O ano de 2008 foi bastante interessante em termos de grandes interpretações femininas. Temos Anne Hathaway, Rosemarie DeWitt e Debra Winger ("Rachel Getting Married"), Melissa Leo ("Frozen River"), Angelina Jolie ("Changeling"), Kate Winslet ("Revolutionary Road" ou "The Reader"), Meryl Streep, Amy Adams e Viola Davis ("Doubt"), Sally Hawkins ("Happy-Go-Lucky"), Marisa Tomei ("The Wrestler"), Catherine Keener, Michelle Williams e Samantha Morton ("Synecdoche NY"), Kate Beckinsale e Vera Farmiga ("Nothing But The Truth"), Cate Blanchett ("The Curious Case of Benjamin Button"), Tilda Swinton (com o filme anterior e com "Burn After Reading"), Frances McDormand ("Burn After Reading"), Penélope Cruz e Rebecca Hall ("Vicky Cristina Barcelona") e Michelle Williams de novo ("Wendy & Lucy") e estes são só alguns dos nomes que me aparecem logo. 

Um nome que demoraria a aparecer, ou melhor um filme que demoraria a ser mencionado, se alguém nos perguntasse por grandes interpretações femininas em 2008, seria o de Julianne Moore em "Saving Grace". Algo que lamento.

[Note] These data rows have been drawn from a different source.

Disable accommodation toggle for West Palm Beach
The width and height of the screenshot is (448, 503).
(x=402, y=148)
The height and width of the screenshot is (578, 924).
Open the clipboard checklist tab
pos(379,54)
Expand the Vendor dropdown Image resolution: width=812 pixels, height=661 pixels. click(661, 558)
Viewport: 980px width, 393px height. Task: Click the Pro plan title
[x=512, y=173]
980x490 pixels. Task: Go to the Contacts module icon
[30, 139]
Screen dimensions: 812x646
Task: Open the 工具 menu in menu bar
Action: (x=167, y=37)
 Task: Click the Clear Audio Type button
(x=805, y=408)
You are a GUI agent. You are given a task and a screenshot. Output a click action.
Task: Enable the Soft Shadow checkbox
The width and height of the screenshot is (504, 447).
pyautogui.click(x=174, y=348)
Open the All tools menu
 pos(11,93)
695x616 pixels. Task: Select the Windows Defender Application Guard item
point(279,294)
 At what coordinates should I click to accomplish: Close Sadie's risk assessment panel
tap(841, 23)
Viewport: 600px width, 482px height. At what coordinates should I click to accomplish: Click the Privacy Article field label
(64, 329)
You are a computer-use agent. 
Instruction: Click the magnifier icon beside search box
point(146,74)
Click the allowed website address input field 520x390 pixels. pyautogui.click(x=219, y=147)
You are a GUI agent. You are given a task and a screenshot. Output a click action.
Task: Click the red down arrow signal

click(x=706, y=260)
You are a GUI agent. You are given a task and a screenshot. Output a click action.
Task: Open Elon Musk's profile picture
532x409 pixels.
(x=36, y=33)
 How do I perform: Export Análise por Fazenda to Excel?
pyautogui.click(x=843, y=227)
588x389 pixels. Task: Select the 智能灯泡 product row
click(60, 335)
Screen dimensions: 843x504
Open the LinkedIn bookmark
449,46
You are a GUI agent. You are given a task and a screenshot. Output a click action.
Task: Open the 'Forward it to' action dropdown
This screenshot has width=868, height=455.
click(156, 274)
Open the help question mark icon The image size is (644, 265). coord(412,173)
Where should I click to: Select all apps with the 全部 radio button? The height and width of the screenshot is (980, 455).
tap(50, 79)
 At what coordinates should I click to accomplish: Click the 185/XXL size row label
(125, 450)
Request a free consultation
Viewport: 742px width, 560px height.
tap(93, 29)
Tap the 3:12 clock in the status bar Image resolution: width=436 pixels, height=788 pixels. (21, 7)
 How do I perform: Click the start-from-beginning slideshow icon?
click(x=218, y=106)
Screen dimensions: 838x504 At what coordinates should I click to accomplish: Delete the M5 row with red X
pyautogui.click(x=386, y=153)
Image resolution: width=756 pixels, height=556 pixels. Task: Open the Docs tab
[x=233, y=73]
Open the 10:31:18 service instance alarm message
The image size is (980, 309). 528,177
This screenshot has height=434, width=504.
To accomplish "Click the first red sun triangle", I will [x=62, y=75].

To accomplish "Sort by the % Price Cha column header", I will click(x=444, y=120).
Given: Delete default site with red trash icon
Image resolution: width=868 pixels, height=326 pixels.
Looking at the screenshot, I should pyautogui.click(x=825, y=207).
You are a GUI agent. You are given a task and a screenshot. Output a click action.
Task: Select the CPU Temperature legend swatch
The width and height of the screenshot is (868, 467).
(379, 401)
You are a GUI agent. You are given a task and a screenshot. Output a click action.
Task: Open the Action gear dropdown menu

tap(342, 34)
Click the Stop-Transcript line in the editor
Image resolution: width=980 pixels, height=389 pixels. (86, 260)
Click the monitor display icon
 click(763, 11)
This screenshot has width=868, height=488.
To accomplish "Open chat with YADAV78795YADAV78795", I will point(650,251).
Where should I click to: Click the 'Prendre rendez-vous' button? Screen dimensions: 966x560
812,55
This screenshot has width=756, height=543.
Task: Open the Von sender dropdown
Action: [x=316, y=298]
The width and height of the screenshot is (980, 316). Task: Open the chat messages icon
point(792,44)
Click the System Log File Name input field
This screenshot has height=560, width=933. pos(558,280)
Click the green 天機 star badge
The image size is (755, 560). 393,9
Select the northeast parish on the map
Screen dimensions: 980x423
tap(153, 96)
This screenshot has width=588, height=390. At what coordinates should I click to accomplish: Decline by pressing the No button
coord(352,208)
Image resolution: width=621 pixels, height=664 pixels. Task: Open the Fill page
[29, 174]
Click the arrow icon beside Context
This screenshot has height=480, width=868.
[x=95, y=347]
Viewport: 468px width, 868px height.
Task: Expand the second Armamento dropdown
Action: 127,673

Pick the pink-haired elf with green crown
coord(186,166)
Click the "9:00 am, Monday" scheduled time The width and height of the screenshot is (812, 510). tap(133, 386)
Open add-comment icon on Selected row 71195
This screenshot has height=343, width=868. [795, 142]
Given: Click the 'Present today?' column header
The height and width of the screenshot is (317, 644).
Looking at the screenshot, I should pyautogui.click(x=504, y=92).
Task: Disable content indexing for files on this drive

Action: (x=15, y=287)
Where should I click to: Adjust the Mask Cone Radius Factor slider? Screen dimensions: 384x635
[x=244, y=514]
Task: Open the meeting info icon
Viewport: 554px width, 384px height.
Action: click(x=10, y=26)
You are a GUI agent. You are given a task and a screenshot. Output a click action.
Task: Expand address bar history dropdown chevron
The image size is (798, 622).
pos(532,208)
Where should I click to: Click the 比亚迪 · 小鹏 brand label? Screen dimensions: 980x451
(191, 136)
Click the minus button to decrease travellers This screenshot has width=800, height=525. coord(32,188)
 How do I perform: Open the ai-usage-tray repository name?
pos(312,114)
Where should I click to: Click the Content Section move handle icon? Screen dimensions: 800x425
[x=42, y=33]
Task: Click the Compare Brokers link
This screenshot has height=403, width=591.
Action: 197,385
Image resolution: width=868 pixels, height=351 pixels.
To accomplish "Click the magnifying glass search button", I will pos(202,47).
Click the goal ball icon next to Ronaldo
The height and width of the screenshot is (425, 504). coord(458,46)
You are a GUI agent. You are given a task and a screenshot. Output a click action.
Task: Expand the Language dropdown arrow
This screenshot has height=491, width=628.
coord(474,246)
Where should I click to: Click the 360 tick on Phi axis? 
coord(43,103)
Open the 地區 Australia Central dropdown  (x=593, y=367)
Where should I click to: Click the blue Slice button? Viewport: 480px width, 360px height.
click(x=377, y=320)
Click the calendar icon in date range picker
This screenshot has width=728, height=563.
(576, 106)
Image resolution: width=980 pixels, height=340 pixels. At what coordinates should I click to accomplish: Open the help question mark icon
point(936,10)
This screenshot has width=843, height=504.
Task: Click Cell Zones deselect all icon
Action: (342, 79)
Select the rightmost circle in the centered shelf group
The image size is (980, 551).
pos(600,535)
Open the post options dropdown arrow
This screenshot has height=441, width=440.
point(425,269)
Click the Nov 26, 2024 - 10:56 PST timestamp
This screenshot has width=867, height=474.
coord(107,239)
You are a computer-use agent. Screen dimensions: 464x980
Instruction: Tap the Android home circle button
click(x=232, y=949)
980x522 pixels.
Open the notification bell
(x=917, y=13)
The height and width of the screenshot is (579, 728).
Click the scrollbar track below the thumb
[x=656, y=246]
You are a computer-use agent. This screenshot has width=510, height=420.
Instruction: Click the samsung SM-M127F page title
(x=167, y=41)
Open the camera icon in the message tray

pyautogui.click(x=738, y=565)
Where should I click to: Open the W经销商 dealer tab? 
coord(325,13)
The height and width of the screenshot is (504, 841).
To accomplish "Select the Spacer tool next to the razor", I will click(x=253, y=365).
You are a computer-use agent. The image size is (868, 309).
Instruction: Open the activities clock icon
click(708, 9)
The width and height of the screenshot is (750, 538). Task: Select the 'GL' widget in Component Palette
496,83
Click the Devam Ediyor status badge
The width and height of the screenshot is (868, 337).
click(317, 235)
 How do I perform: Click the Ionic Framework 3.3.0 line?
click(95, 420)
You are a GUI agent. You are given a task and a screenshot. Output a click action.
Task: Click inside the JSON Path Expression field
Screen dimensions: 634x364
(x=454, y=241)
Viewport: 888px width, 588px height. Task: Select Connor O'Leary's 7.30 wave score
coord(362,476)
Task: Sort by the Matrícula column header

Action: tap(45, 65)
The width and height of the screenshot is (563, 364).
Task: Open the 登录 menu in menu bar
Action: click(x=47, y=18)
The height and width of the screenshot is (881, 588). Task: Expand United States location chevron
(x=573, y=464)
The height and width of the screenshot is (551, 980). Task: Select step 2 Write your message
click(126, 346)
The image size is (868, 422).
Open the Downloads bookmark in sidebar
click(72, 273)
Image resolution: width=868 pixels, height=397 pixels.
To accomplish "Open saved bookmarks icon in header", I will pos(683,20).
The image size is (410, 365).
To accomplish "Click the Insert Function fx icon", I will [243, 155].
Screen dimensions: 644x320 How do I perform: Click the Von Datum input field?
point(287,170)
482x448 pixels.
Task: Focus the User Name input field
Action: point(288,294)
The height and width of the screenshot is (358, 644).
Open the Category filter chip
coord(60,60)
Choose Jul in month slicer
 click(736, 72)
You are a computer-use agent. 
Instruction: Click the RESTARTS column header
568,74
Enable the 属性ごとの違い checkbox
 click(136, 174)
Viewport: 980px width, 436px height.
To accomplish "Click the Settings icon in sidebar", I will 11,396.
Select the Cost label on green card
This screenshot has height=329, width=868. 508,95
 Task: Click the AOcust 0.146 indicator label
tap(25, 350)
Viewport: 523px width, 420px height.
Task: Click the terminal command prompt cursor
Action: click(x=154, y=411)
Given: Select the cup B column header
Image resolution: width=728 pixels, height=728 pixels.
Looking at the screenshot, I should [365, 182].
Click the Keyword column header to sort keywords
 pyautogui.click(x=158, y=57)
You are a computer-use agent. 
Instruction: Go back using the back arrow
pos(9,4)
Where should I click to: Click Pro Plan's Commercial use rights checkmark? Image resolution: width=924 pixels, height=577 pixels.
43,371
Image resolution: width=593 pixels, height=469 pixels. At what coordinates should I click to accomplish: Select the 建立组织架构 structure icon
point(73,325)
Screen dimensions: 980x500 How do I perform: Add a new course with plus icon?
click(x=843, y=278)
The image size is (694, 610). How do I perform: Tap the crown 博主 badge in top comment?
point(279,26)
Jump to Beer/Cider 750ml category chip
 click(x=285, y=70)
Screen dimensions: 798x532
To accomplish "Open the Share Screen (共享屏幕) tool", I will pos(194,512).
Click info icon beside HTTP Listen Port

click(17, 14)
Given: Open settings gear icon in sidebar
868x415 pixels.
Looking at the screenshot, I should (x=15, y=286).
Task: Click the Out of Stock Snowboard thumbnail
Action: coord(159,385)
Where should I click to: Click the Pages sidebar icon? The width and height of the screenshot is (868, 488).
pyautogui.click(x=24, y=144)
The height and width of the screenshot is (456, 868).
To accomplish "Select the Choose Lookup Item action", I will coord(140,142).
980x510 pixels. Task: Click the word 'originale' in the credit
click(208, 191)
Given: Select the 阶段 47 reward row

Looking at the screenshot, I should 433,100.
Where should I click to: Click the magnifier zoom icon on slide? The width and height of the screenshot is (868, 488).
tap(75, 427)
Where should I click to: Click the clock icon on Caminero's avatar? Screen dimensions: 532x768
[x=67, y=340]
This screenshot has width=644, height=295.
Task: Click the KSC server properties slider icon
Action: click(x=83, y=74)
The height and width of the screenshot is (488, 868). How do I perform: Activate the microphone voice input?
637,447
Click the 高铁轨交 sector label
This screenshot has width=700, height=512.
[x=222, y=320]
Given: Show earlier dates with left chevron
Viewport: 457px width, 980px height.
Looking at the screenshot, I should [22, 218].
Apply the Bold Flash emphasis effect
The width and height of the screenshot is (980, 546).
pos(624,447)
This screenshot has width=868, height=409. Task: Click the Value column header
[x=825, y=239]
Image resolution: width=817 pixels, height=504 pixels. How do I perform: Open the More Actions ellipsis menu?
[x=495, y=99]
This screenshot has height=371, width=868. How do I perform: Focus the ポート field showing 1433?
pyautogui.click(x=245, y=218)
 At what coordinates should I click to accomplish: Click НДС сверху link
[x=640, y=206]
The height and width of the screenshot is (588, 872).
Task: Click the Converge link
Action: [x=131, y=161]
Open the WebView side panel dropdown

Um filme tão pequeno para uma interpretação tão magistral, Julianne Moore está tão bem aqui como em "Far From Heaven" ou "Boogie Nights", as suas duas melhores interpretações, para mim. Ora zangada, ora alegre, ora aos gritos, ora a sorrir, ora fazendo amor, ora discutindo. Parece complicado, mas nas mãos de Moore tudo se torna possível e natural. Ela é uma diva, sim senhor. E uma das maiores que o cinema já viu. E esta situação com que vos deixo é de uma qualidade, em termos de leitura de fala, impressionante.


"I go away for one week and what do you do?! Something intellectual. Something VERY intellectual indeed."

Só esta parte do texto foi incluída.